Big Consulting Is Dead. Long Live Big Consulting!
Management consulting is losing appeal. Prestige remains, but the tradeoffs are harsher, and top grads are looking elsewhere for impact.
Once hailed as the promised land for overachieving grads, consulting used to be the job that made it all feel worth it. The 3 a.m. case comps. The strategic extracurriculars. The obsessive LinkedIn grooming. All of it led to the moment you could say, “I’m joining McKinsey & Company,” and watch your parents’ eyes light up with confused but enthusiastic pride.
Now? It’s more of a prestige-powered hamster wheel where you sprint 80 hours a week for vague praise and maybe a performance bonus if the partners feel generous. The promise used to be: suffer now, cash out later. But “later” keeps getting pushed, and the cash out? It’s not what it used to be.
Applications are thinning, and the hunger in new hires doesn’t look the same. Firms are still searching for whip-smart, type-A masochists. Instead, they’re fielding candidates who ask about "work-life balance" before they’ve even submitted their timesheets.
The system is groaning. But is it broken? More importantly, if it is, do the people running it even want to fix it?

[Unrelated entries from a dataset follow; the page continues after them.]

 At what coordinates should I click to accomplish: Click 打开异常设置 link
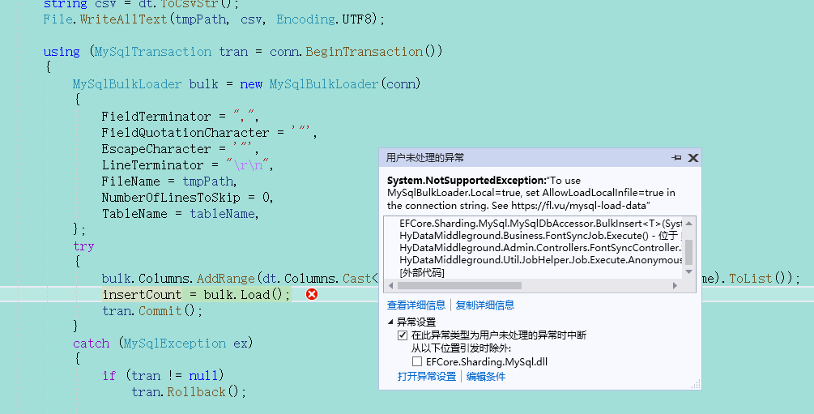[x=426, y=376]
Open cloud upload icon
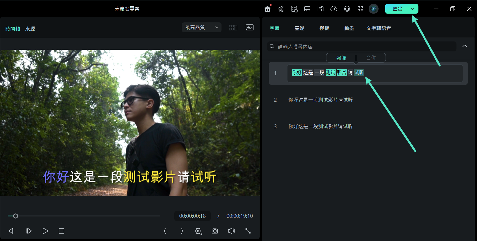Image resolution: width=477 pixels, height=241 pixels. (334, 9)
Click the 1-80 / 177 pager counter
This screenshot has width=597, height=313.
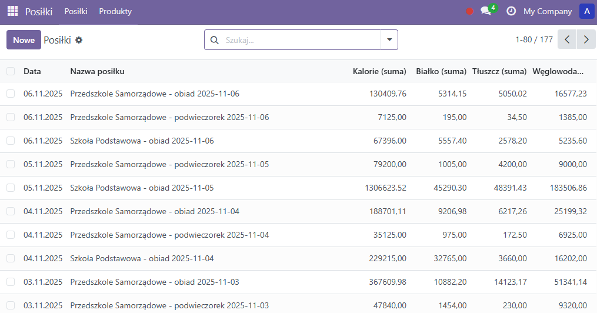(533, 39)
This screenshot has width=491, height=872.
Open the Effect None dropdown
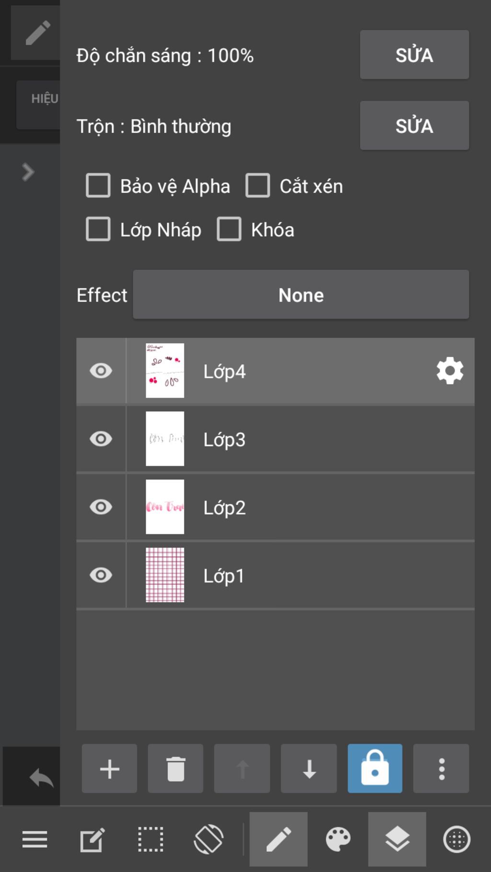click(301, 295)
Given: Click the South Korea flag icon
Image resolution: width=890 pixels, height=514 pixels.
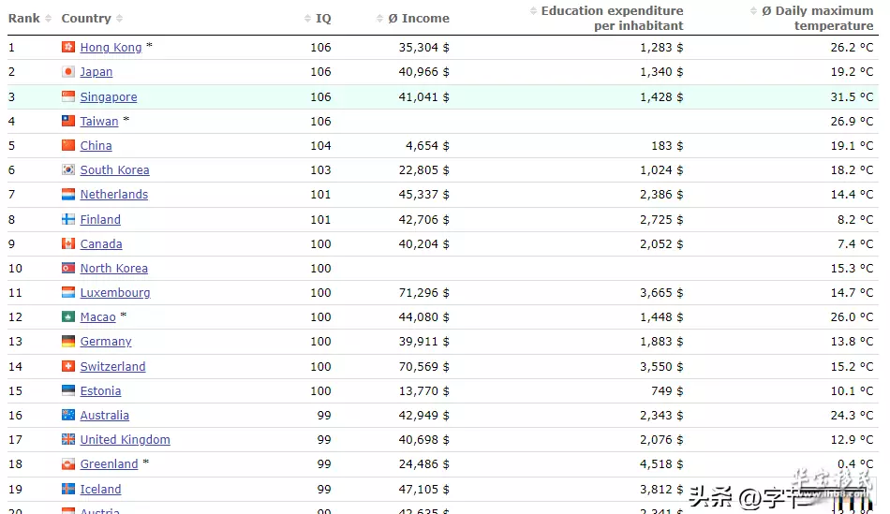Looking at the screenshot, I should (67, 169).
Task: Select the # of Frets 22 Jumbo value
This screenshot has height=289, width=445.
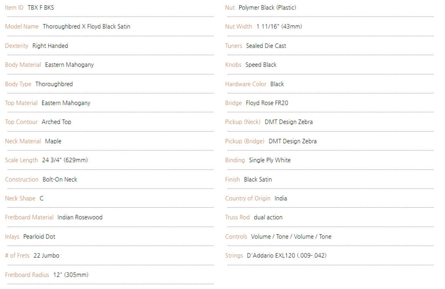Action: tap(46, 256)
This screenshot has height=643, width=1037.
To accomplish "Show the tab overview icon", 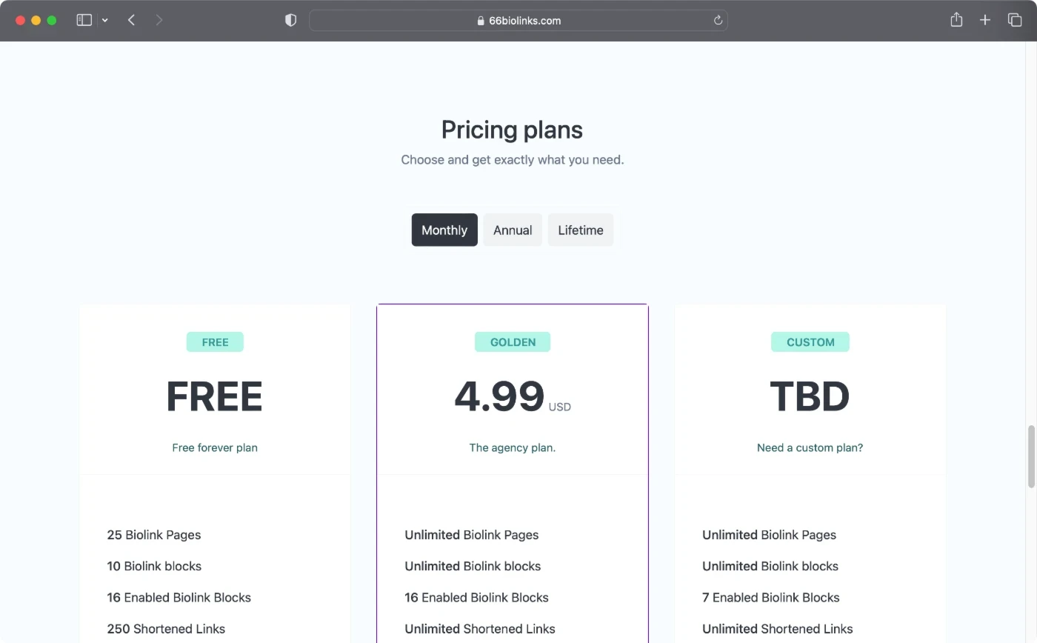I will 1014,20.
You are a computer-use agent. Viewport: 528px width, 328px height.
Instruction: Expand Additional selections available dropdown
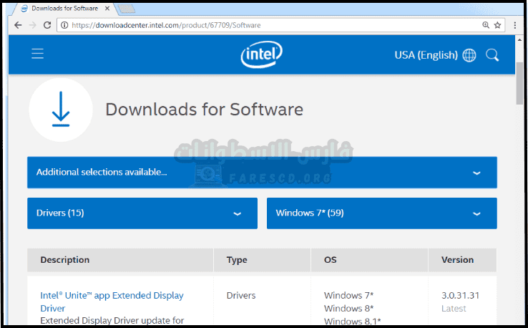pos(262,173)
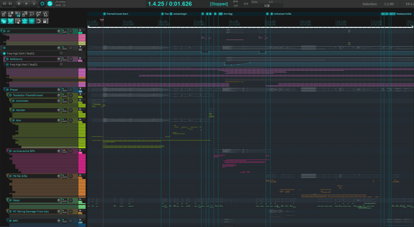The width and height of the screenshot is (414, 227).
Task: Expand the Player folder track arrow
Action: pyautogui.click(x=80, y=89)
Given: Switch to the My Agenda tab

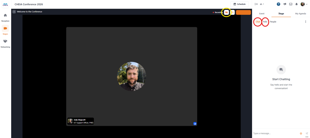Looking at the screenshot, I should (301, 14).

The “Fixes” Are Fake, and Everyone Knows It
Ask a senior partner about how consulting is “changing,” and you’ll get a well-rehearsed pitch. They'll talk about how the firm is embracing flexibility, championing mental health, and harnessing the limitless power of AI to "reimagine" the future of work. It sounds promising. It always does. But like most things in consulting, the promises are beautifully packaged and strategically hollow.
Take “flexibility,” for example. On paper, it means no more late nights and a healthier balance between work and life. In reality, it means you can finish your deck from your kitchen table at 1:30 a.m. instead of the office. That’s progress, apparently. “Protected hours” are preached with sincerity in town halls and trampled with equal sincerity the moment a client needs something “by tomorrow morning.”
“Reduced travel” is another crowd-pleaser. Consultants no longer need to fly out on Mondays. But instead of freedom, you get a permanent Zoom tether. Being “remote” just means you’re now accessible all the time, from anywhere, which is oddly more intrusive than the airport grind ever was.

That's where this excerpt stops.